• [QUOTED PASSAGE]:

When API_KEY is set, the /status and /health endpoints require authentication via the Authorization: Bearer <token> header. If API_KEY is not set, these endpoints remain publicly accessible (backward compatible).

The API_KEY is independent from WEBHOOK_SECRET:

  • WEBHOOK_SECRET - Used for webhook signature verification (GitHub/GitLab/Bitbucket)
  • API_KEY - Used for API endpoint authentication (/status, /health)

This separation allows you to:

  • Share webhook secrets with GitHub without exposing API access
  • Rotate API keys independently from webhook configurations
  • Use different keys for different security purposes

POLLING_INTERVAL

  • Type: Integer (seconds)
  • Default: 0 (disabled)
  • Description: Interval for polling Git repository for changes
  • Range: 0 (disabled) or 60-86400 (1 minute to 24 hours)
# Check for updates every 5 minutes
-e POLLING_INTERVAL=300

DEPLOY_ON_START

  • Type: Boolean (true/false)
  • Default: true
  • Description: Whether to deploy immediately on container start
  • Use Case: Set to false for manual deployment control
-e DEPLOY_ON_START=false

DEPLOYMENT_TIMEOUT

  • Type: Integer (seconds)
  • Default: 1800 (30 minutes)
  • Description: Maximum time allowed for a deployment to complete
  • Range: 300-7200 (5 minutes to 2 hours)
  • Safety: If deployment exceeds this time, automatic rollback is triggered

Blue/Green Deployment Configuration

Flux-Orbit supports coordinated blue/green deployments across multiple instances in Flux Network.

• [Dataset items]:
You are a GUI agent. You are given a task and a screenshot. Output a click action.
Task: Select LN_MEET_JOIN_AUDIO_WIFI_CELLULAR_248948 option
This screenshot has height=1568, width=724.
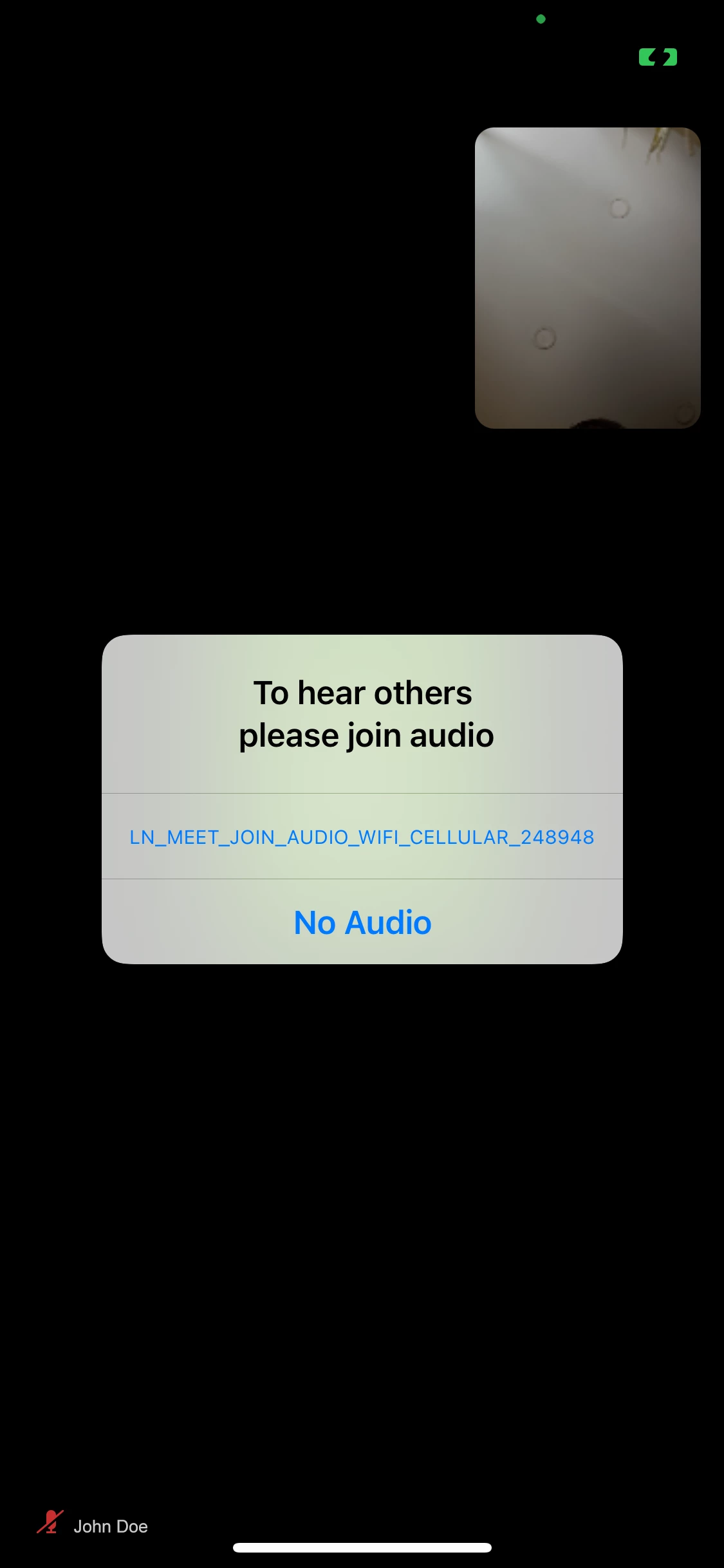point(362,837)
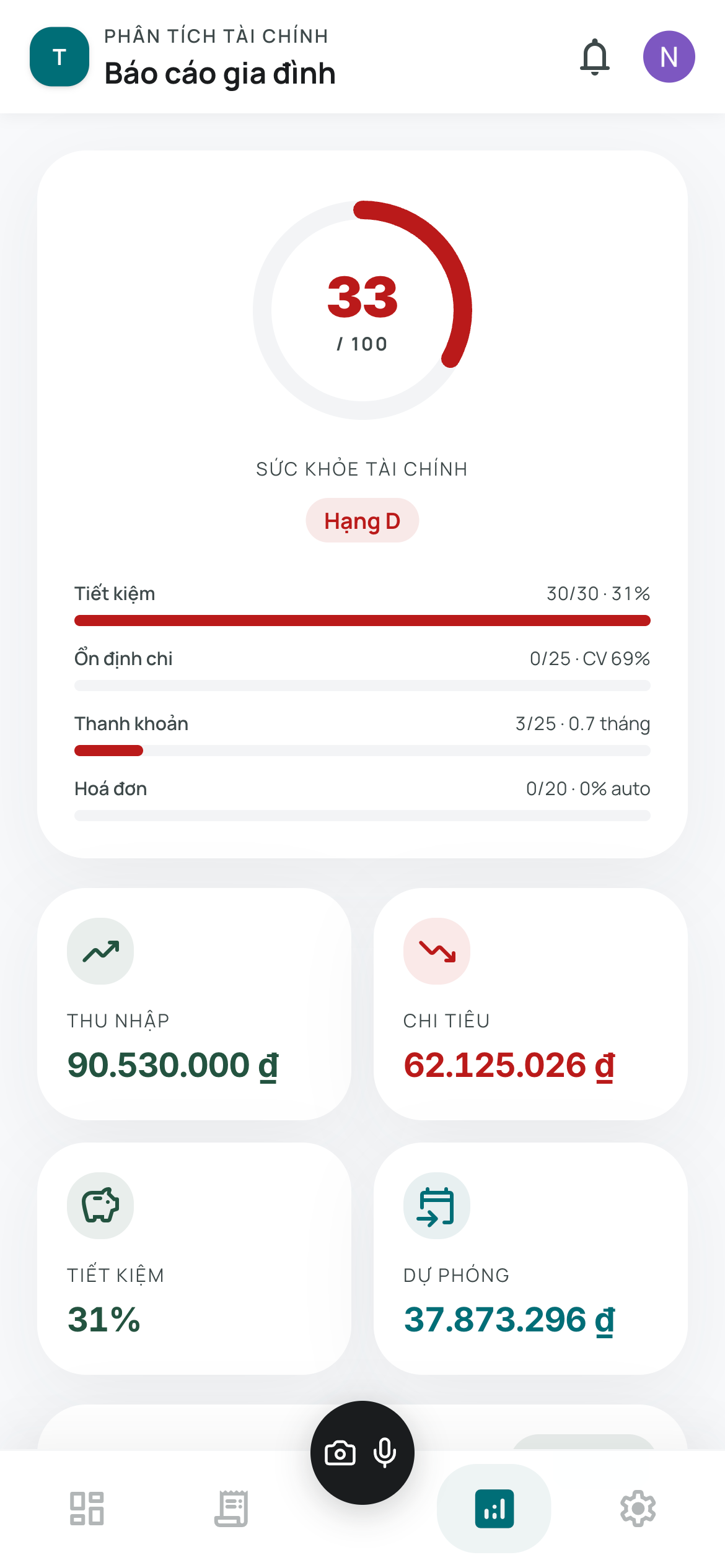Select the dashboard grid icon
This screenshot has height=1568, width=725.
[87, 1509]
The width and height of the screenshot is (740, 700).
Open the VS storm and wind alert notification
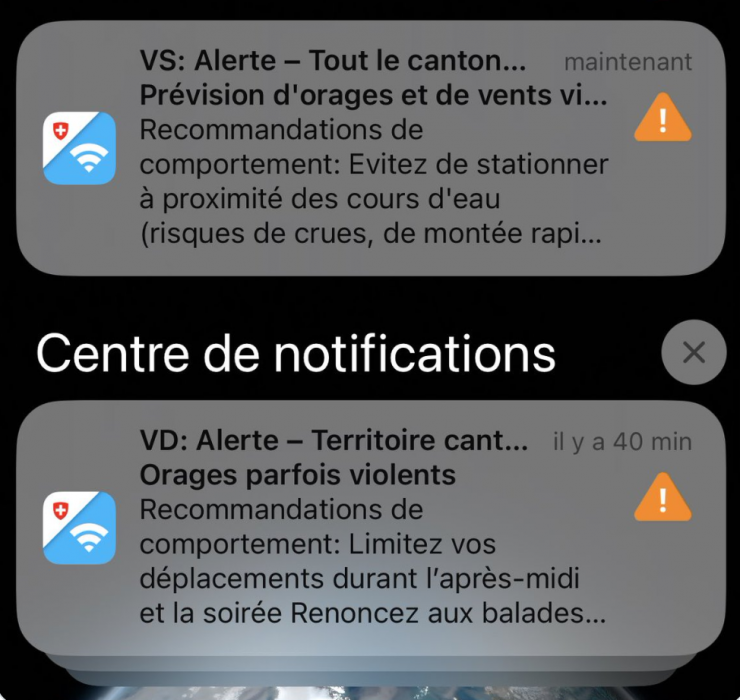pos(370,148)
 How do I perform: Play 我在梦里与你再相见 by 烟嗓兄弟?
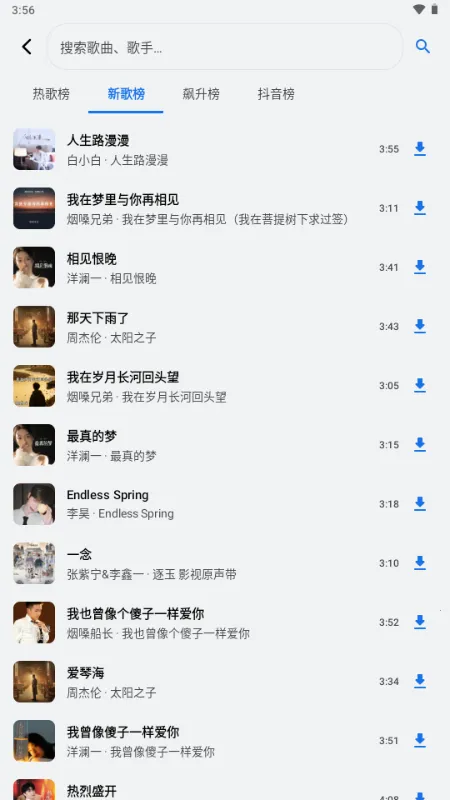point(225,208)

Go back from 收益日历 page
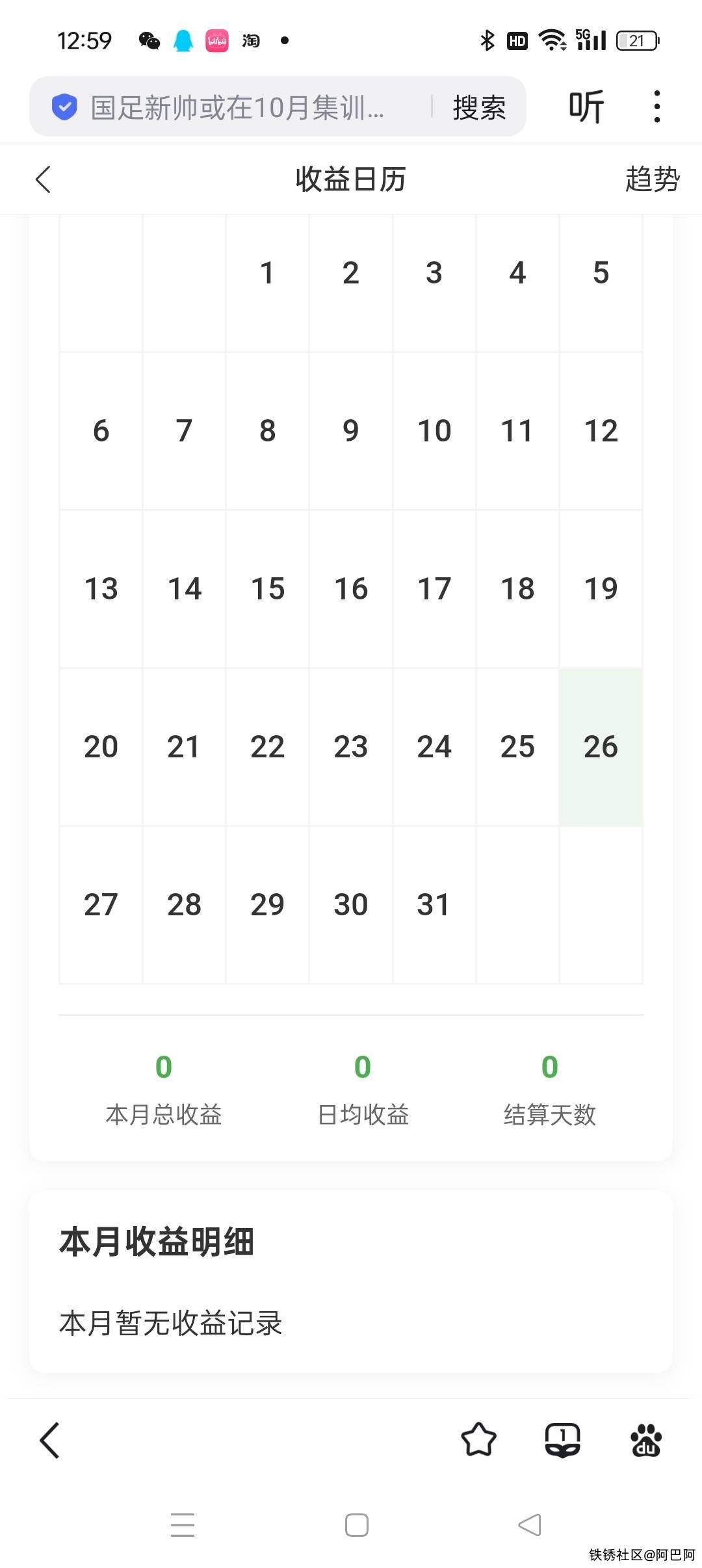pos(44,179)
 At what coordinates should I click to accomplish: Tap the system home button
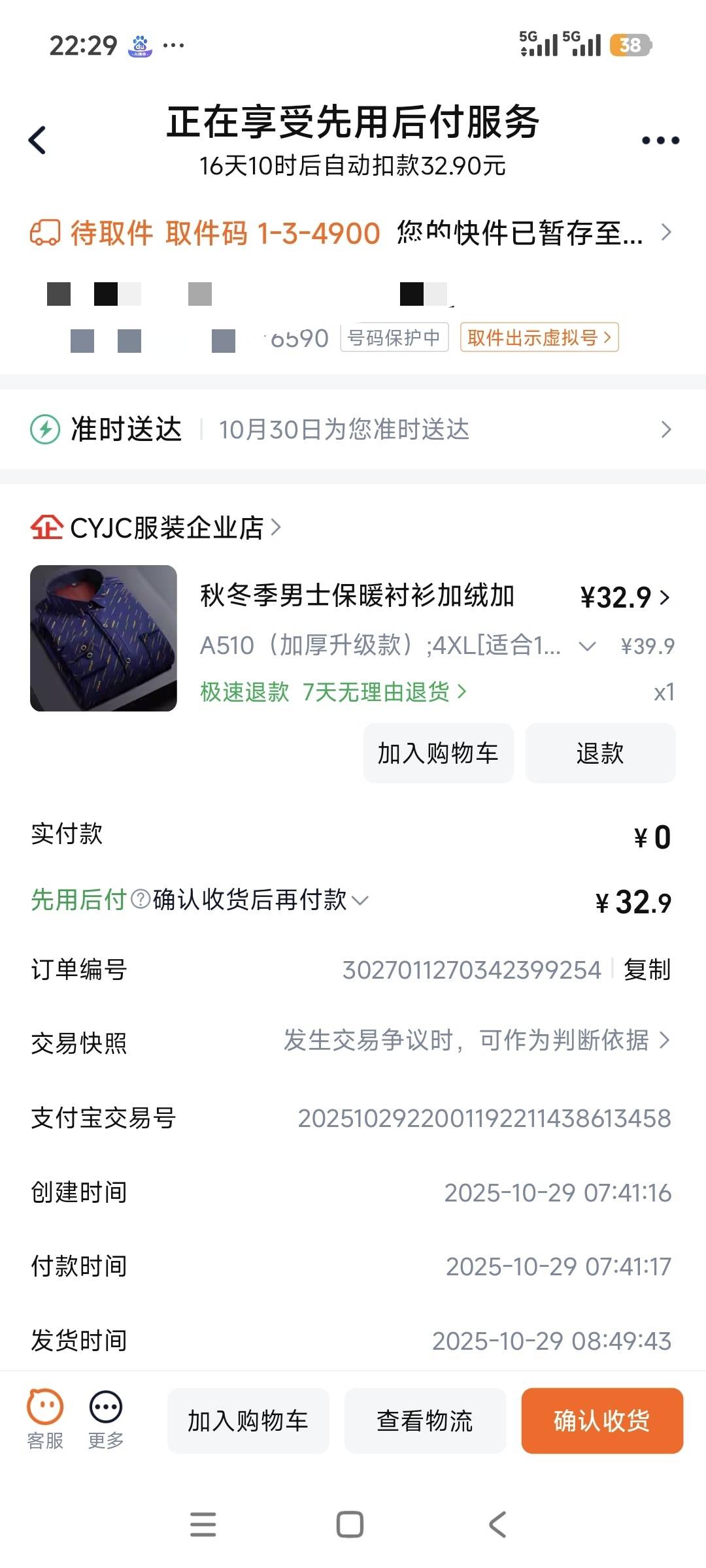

• [WHAT THIS EXERCISE ASKS]:
a – In the configuration documentation, what is the default value of DEPLOYMENT_TIMEOUT?
b – Convert the listing, from its first line to the line with "pos(44,179)", into a JSON list of strings with one string per line. Omit blank lines and leave the pictures out.

• [SOLUTIONS TO THE TASKS]:
a – 1800 seconds (30 minutes).

b –
[
  "You are a GUI agent. You are given a task and a screenshot. Output a click action.",
  "Task: Select LN_MEET_JOIN_AUDIO_WIFI_CELLULAR_248948 option",
  "This screenshot has height=1568, width=724.",
  "point(362,837)",
  "Select the dashboard grid icon",
  "This screenshot has height=1568, width=725.",
  "[87, 1509]",
  "The width and height of the screenshot is (740, 700).",
  "Open the VS storm and wind alert notification",
  "pos(370,148)",
  " How do I perform: Play 我在梦里与你再相见 by 烟嗓兄弟?",
  "point(225,208)",
  "Go back from 收益日历 page",
  "pos(44,179)"
]